We can see that for samples with 1 wt% of CNT, the increase of thickness does not affect the position of reflection minima, rather changing the values, and one thickness can be the best for absorption at one frequency but not for the other. However, regardless of these considerations, the amount of CNT this low causes most of EMR energy to pass through the sample, reflect from the metal plate and leave the sample without much loss, so it is not the best solution for absorbing material at these frequencies in a solid sample, but may be used in composite structure that aims to trap a radiation inside, like sandwich structures or photonic/quasi-photonic crystals.

It turned out that 2 and 3 wt% of CNT provide the largest absorption in range 10–65 GHz. The figures show that increasing the thickness shifts the absorption minima to lower frequencies and changes the depth of the minima, i.e., the matching frequency decreases with the increase in the absorber thickness in agreement with the relation (7). In some cases, such changes can yield particularly deep band gaps. A sample with 2 wt% CNT, in 1 mm, for example, exhibited a 39 dB absorption level at 26.5 GHz frequency and the effective absorption bandwidth corresponding to reflection loss (RL) below − 10 dB reaches up to ~ 10 GHz. Such absorption is likely caused by interference between reflected waves from the air–sample and sample–metal boundaries such that wave phases are shifted by an odd multiple of \(\frac{\pi }{2}\), largely canceling the reflecting radiation. Comparing Fig. 8d with Fig. 8b, c, it can be found that for the samples with 5 wt% of CNT, the effective absorption bandwidth and depth of band gaps are reduced. Thus, it may be concluded that these composites are not the best standalone absorbing materials, since the larger part of microwave radiation is reflected from the first air–CM interface, so the smaller part of EMR has the chance to be absorbed inside. However, it can be seen that increasing the thickness shifts the reflection minima to lower frequencies, and in general, deeper minima are focused at around 10 GHz. If one aims to obtain a band gap there, then such CNT content may be suitable.

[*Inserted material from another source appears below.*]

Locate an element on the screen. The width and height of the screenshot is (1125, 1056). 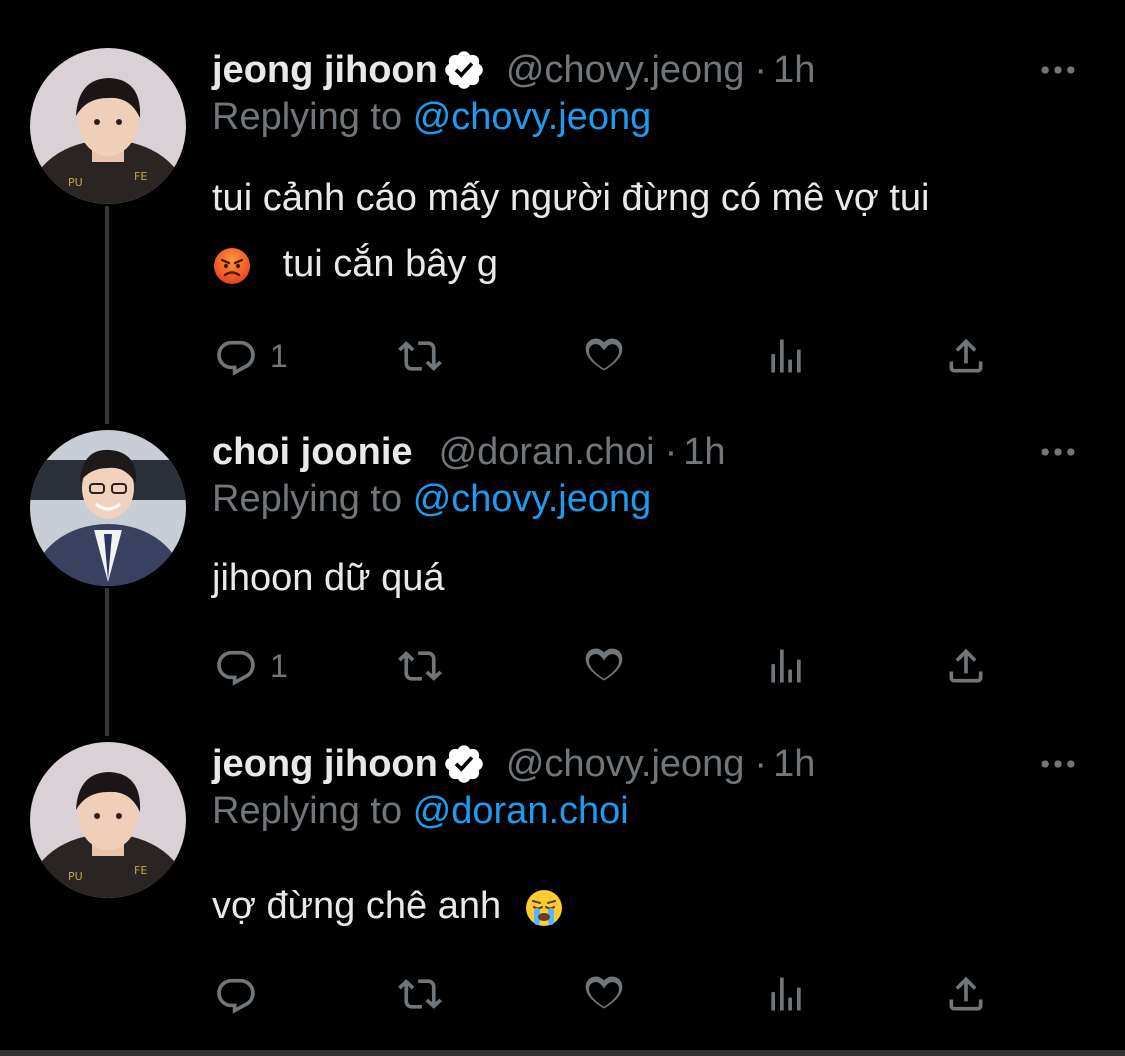
crying-face-emoji is located at coordinates (544, 908).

Naturally, to use interference conditions for absorption purposes, the samples must be produced with high precision of thickness and permittivity that is not always available, since permittivity may vary substantially even for samples with same composition and manufacturing conditions. Thus, an important task is to develop a material that not only allows high permittivity without being conductive, but also one that can produce such permittivity consistently at a given composition (filler type and content). The determination of parameters of materials that will yield the necessary shielding properties is a separate task, which may be solved by mathematical optimization.

Conclusions

The CNT/BT/L285 composites (CMs) have been prepared with CNT contents ranging from 1 to 5 wt%. An optical microscopy has shown a uniform distribution of BT and CNT particles at microscale, but samples with 4 and 5 wt% of CNT have shown an agglomeration of CNT particles in extended clusters.

DC conductivity measurements have shown larger conductivity of CNT/BT/L285 CMs, compared to CNT/L285 CMs, possibly caused by the interlaced structure of CNT clusters and non-cylindrical shape of CNTs themselves.

Permittivity measurements in the frequency range 1–67 GHz have displayed no consistent change of complex permittivity, suggesting that CNT/BT/L285 CMs perform similarly to CNT/L285 CMs as shielding materials, possibly due to the same reasons that caused the increased conductivity: interweaved structure of CNTs and deviation from cylindrical shape of CNTs.

Shielding measurements at shields’ thicknesses of 1 and 2.5 mm were conducted for Ka-band and displayed an increase of attenuation with the increase of CNT content and lowest values of shielding due to reflection SER at 3 wt% of CNT for the sample with 1 mm thickness and at 2 wt% of CNT for the sample with 2.5 mm thickness, suggesting that wave interference on air–CM and CM–air interfaces takes place amplifying or negating the reflected radiation at certain CNT contents.

A modeling of absorption properties was performed for samples with thickness 1–2.5 mm, backed by a metal plate. A composite sample 2 wt% CNT/BT/L285 has shown superior absorptive properties in the frequency range 10–65 GHz. Therefore, it can be concluded that the excellent microwave absorption properties of 2%CNT/BT/epoxy composite at certain frequencies may come from the contribution of “geometrical effect” when the reflected waves are totally canceled in the air–absorber interface at a certain matching thickness of the sample.